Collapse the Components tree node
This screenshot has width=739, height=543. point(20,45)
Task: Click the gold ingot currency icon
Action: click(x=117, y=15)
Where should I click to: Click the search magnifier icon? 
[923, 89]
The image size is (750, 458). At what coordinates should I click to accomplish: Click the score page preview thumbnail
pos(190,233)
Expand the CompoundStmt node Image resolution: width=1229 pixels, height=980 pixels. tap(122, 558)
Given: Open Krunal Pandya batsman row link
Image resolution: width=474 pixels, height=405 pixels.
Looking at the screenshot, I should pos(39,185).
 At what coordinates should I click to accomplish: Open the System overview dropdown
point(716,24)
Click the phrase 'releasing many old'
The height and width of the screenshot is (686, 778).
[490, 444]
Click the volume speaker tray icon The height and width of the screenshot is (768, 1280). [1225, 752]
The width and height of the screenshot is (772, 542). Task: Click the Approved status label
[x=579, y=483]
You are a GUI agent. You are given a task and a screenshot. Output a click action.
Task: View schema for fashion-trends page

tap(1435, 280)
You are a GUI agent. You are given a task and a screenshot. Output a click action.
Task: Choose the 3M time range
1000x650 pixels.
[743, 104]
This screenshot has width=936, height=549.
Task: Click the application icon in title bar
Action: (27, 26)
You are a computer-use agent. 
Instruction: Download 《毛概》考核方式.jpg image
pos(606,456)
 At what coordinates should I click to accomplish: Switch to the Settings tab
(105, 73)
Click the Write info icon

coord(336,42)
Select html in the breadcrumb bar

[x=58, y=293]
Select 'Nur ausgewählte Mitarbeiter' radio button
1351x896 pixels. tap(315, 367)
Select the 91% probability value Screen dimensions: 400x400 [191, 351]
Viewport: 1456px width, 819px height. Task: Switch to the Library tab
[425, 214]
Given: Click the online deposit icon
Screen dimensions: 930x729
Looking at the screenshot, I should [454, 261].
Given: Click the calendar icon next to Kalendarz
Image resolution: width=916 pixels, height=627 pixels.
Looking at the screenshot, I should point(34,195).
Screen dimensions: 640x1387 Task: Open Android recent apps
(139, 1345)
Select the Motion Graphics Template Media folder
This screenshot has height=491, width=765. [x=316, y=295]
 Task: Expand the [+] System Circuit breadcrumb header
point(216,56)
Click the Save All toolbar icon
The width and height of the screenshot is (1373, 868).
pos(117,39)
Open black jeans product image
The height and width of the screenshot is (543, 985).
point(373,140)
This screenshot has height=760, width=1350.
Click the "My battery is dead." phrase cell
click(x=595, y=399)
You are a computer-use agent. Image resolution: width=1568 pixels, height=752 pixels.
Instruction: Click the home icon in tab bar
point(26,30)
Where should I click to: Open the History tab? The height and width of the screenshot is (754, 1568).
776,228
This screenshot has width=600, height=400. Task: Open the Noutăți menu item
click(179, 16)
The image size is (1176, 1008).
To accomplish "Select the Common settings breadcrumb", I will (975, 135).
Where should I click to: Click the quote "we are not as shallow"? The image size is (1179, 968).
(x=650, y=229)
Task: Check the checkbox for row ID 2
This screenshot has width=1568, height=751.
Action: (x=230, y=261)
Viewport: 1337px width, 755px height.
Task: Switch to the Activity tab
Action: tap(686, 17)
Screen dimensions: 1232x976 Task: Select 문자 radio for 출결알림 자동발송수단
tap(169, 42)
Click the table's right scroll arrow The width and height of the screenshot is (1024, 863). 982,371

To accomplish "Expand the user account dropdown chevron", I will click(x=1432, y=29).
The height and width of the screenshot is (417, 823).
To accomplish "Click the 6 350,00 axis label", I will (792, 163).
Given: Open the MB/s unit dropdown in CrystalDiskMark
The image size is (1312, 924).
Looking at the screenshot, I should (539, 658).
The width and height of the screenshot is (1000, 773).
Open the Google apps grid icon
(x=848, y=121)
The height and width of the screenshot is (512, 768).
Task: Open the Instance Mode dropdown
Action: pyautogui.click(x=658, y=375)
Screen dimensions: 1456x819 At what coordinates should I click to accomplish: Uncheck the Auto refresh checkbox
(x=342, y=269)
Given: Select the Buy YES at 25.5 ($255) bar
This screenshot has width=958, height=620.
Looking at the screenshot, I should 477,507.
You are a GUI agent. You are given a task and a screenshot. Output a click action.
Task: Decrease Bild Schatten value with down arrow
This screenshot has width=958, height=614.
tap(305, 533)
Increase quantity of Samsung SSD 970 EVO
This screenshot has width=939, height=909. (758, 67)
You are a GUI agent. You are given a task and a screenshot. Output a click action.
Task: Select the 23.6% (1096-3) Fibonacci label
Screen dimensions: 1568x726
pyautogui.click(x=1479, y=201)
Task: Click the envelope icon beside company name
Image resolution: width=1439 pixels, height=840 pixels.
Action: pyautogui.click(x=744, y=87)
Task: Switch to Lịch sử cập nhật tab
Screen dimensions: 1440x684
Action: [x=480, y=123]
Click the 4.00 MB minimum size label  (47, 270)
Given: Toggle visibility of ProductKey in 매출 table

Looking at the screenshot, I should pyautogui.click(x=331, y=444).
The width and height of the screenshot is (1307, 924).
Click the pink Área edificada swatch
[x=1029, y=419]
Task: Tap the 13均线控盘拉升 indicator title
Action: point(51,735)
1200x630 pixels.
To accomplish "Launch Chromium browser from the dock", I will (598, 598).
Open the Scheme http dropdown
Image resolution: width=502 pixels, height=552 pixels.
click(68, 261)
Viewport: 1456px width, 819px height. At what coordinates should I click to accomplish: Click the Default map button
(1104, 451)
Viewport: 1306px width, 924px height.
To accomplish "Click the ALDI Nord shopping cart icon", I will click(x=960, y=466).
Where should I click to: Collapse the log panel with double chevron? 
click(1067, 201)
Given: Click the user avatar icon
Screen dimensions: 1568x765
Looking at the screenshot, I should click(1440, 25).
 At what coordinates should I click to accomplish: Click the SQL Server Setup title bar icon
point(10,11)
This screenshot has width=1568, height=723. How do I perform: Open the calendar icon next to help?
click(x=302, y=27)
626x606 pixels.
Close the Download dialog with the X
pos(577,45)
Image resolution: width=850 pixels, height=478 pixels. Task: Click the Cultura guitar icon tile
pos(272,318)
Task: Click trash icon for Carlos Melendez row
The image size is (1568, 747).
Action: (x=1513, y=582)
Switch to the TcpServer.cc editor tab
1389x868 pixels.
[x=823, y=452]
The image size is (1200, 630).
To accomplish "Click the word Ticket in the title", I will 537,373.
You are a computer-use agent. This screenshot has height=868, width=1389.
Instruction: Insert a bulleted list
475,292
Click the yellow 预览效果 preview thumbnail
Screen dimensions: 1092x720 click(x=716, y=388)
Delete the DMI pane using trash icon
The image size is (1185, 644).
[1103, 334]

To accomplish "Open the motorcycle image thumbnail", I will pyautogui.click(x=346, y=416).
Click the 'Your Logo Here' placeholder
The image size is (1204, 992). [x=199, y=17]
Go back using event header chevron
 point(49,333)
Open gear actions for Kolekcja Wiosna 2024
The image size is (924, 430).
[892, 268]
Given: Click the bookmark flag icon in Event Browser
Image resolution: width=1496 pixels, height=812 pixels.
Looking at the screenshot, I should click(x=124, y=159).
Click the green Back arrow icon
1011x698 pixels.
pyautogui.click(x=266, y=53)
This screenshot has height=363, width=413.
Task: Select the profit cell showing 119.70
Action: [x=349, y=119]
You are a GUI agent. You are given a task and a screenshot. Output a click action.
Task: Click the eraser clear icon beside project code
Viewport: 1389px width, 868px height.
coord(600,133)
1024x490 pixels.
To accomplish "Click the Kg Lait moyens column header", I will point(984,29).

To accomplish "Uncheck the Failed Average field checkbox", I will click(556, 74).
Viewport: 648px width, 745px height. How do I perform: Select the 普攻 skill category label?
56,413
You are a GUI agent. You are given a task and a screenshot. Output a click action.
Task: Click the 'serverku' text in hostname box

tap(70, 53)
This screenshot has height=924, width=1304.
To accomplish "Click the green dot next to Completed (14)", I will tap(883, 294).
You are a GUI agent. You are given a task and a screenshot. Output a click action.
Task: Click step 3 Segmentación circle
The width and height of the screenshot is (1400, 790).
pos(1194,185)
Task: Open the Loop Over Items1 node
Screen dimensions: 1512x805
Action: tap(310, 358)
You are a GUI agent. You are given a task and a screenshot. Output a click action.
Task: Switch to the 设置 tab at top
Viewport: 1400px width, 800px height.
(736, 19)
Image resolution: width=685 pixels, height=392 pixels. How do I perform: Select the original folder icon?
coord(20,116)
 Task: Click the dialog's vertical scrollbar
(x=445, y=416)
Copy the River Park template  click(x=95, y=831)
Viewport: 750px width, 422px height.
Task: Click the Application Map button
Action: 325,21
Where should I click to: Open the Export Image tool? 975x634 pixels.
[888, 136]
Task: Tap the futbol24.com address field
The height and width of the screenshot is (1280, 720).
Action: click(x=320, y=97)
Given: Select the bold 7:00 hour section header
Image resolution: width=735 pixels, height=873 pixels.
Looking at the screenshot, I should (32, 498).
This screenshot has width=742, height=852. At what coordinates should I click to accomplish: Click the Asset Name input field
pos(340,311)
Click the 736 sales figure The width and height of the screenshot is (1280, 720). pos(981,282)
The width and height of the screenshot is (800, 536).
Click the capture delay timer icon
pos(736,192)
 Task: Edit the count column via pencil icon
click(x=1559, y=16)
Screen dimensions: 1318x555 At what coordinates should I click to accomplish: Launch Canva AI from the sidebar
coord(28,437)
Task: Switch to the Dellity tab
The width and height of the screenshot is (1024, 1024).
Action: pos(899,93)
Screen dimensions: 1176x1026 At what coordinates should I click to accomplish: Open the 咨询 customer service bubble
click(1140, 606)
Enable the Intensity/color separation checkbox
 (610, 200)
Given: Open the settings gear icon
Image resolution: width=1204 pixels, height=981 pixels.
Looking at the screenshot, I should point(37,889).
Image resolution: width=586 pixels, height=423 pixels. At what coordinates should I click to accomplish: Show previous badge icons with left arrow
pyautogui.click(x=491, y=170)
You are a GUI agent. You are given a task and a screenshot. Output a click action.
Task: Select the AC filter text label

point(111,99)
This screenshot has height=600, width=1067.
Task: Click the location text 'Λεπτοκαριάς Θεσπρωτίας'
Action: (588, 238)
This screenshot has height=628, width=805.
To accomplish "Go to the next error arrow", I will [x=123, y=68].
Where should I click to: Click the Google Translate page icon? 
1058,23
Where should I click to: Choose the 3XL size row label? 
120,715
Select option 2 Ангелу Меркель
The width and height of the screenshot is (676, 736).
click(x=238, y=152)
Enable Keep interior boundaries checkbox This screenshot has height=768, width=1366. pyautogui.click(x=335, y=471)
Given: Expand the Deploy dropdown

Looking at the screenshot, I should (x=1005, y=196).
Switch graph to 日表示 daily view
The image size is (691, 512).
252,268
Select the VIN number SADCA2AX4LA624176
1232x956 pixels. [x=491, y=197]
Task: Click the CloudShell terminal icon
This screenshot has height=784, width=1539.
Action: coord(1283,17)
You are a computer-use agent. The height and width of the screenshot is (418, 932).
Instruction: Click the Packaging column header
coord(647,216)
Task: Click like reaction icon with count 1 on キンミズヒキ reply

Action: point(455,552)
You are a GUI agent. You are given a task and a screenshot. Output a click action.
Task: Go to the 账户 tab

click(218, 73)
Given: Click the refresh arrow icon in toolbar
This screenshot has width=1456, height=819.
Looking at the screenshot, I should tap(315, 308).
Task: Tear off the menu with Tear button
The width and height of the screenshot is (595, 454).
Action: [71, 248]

=====

> _EXERCISE GOAL_:
Copy the part of the records that opens with the line containing "Given: Toggle visibility" and closes with the line containing "click(68, 261)", swapping "dropdown" for "menu" and leaving everything else unchanged.

> _FINAL RESULT_:
Given: Toggle visibility of ProductKey in 매출 table

Looking at the screenshot, I should pyautogui.click(x=331, y=444).
The width and height of the screenshot is (1307, 924).
Click the pink Área edificada swatch
[x=1029, y=419]
Task: Tap the 13均线控盘拉升 indicator title
Action: point(51,735)
1200x630 pixels.
To accomplish "Launch Chromium browser from the dock", I will (598, 598).
Open the Scheme http menu
Image resolution: width=502 pixels, height=552 pixels.
click(68, 261)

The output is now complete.